→ Data
——
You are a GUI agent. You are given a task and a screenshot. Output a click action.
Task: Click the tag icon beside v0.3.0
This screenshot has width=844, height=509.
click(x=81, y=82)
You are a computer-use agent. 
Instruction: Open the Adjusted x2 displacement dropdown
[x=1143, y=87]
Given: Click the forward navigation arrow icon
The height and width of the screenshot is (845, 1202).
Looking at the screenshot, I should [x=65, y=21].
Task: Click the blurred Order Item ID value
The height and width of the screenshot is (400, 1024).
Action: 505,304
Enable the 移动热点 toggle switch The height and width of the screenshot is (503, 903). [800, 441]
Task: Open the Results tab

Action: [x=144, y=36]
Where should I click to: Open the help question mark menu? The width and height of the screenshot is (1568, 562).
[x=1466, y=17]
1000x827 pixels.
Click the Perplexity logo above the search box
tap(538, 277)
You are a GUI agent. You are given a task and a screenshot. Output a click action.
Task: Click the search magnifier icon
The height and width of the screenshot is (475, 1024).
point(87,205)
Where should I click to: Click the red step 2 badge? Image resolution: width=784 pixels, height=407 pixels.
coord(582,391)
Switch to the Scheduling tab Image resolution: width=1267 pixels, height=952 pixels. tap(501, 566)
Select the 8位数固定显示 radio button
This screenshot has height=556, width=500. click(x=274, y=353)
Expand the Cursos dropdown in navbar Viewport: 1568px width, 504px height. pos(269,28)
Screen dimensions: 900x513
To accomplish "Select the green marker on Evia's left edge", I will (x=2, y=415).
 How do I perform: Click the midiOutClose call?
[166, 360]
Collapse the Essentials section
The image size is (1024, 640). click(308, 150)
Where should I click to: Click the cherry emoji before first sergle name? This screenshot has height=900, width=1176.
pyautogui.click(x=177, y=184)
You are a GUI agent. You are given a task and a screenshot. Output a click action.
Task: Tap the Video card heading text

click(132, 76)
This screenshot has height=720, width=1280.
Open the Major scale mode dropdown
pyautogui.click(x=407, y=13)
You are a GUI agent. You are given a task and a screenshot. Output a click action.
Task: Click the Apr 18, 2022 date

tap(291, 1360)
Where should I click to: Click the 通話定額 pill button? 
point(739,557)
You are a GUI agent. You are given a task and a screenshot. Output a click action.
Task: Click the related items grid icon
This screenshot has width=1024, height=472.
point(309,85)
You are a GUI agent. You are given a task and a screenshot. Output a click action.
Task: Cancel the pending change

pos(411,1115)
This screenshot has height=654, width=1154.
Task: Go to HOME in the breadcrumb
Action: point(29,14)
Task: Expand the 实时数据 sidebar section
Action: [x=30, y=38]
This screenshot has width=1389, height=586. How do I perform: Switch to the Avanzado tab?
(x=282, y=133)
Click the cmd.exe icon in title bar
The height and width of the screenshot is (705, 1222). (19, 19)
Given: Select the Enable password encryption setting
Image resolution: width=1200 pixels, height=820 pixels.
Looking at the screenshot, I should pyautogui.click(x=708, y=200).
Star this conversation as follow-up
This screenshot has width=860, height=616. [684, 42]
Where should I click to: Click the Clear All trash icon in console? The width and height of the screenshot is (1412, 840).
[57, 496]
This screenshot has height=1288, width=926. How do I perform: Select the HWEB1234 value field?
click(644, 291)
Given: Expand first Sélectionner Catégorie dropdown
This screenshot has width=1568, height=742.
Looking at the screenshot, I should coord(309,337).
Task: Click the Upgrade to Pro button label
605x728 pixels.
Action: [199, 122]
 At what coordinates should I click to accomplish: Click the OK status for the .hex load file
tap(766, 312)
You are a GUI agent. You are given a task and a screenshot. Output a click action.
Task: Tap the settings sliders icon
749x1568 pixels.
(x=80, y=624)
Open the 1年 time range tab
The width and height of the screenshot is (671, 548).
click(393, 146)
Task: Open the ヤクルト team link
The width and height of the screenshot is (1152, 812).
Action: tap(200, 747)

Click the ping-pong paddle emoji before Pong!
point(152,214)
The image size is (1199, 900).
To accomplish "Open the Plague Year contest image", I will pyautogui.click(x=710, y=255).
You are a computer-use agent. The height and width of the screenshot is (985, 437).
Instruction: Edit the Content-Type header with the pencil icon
——
→ Exercise directions
Output the full listing above without altering a single word.

→ Response
You are a GUI agent. You are given a task and a screenshot. Output a click action.
Task: Click the tag icon beside v0.3.0
This screenshot has width=844, height=509.
click(x=81, y=82)
You are a computer-use agent. 
Instruction: Open the Adjusted x2 displacement dropdown
[x=1143, y=87]
Given: Click the forward navigation arrow icon
The height and width of the screenshot is (845, 1202).
Looking at the screenshot, I should [x=65, y=21].
Task: Click the blurred Order Item ID value
The height and width of the screenshot is (400, 1024).
Action: 505,304
Enable the 移动热点 toggle switch The height and width of the screenshot is (503, 903). [800, 441]
Task: Open the Results tab

Action: [x=144, y=36]
Where should I click to: Open the help question mark menu? The width and height of the screenshot is (1568, 562).
[x=1466, y=17]
1000x827 pixels.
Click the Perplexity logo above the search box
tap(538, 277)
You are a GUI agent. You are given a task and a screenshot. Output a click action.
Task: Click the search magnifier icon
The height and width of the screenshot is (475, 1024).
point(87,205)
Where should I click to: Click the red step 2 badge? Image resolution: width=784 pixels, height=407 pixels.
coord(582,391)
Switch to the Scheduling tab Image resolution: width=1267 pixels, height=952 pixels. tap(501, 566)
Select the 8位数固定显示 radio button
This screenshot has height=556, width=500. click(x=274, y=353)
Expand the Cursos dropdown in navbar Viewport: 1568px width, 504px height. pos(269,28)
Screen dimensions: 900x513
To accomplish "Select the green marker on Evia's left edge", I will (x=2, y=415).
 How do I perform: Click the midiOutClose call?
[166, 360]
Collapse the Essentials section
The image size is (1024, 640). click(308, 150)
Where should I click to: Click the cherry emoji before first sergle name? This screenshot has height=900, width=1176.
pyautogui.click(x=177, y=184)
You are a GUI agent. You are given a task and a screenshot. Output a click action.
Task: Tap the Video card heading text

click(132, 76)
This screenshot has height=720, width=1280.
Open the Major scale mode dropdown
pyautogui.click(x=407, y=13)
You are a GUI agent. You are given a task and a screenshot. Output a click action.
Task: Click the Apr 18, 2022 date

tap(291, 1360)
Where should I click to: Click the 通話定額 pill button? 
point(739,557)
You are a GUI agent. You are given a task and a screenshot. Output a click action.
Task: Click the related items grid icon
This screenshot has width=1024, height=472.
point(309,85)
You are a GUI agent. You are given a task and a screenshot. Output a click action.
Task: Cancel the pending change

pos(411,1115)
This screenshot has height=654, width=1154.
Task: Go to HOME in the breadcrumb
Action: point(29,14)
Task: Expand the 实时数据 sidebar section
Action: [x=30, y=38]
This screenshot has width=1389, height=586. How do I perform: Switch to the Avanzado tab?
(x=282, y=133)
Click the cmd.exe icon in title bar
The height and width of the screenshot is (705, 1222). (19, 19)
Given: Select the Enable password encryption setting
Image resolution: width=1200 pixels, height=820 pixels.
Looking at the screenshot, I should pyautogui.click(x=708, y=200).
Star this conversation as follow-up
This screenshot has width=860, height=616. [684, 42]
Where should I click to: Click the Clear All trash icon in console? The width and height of the screenshot is (1412, 840).
[57, 496]
This screenshot has height=1288, width=926. How do I perform: Select the HWEB1234 value field?
click(644, 291)
Given: Expand first Sélectionner Catégorie dropdown
This screenshot has width=1568, height=742.
Looking at the screenshot, I should coord(309,337).
Task: Click the Upgrade to Pro button label
605x728 pixels.
Action: [199, 122]
 At what coordinates should I click to accomplish: Click the OK status for the .hex load file
tap(766, 312)
You are a GUI agent. You are given a task and a screenshot. Output a click action.
Task: Tap the settings sliders icon
749x1568 pixels.
(x=80, y=624)
Open the 1年 time range tab
The width and height of the screenshot is (671, 548).
click(393, 146)
Task: Open the ヤクルト team link
The width and height of the screenshot is (1152, 812).
Action: tap(200, 747)

Click the ping-pong paddle emoji before Pong!
point(152,214)
The image size is (1199, 900).
To accomplish "Open the Plague Year contest image", I will pyautogui.click(x=710, y=255).
You are a computer-use agent. The height and width of the screenshot is (985, 437).
Instruction: Edit the Content-Type header with the pencil icon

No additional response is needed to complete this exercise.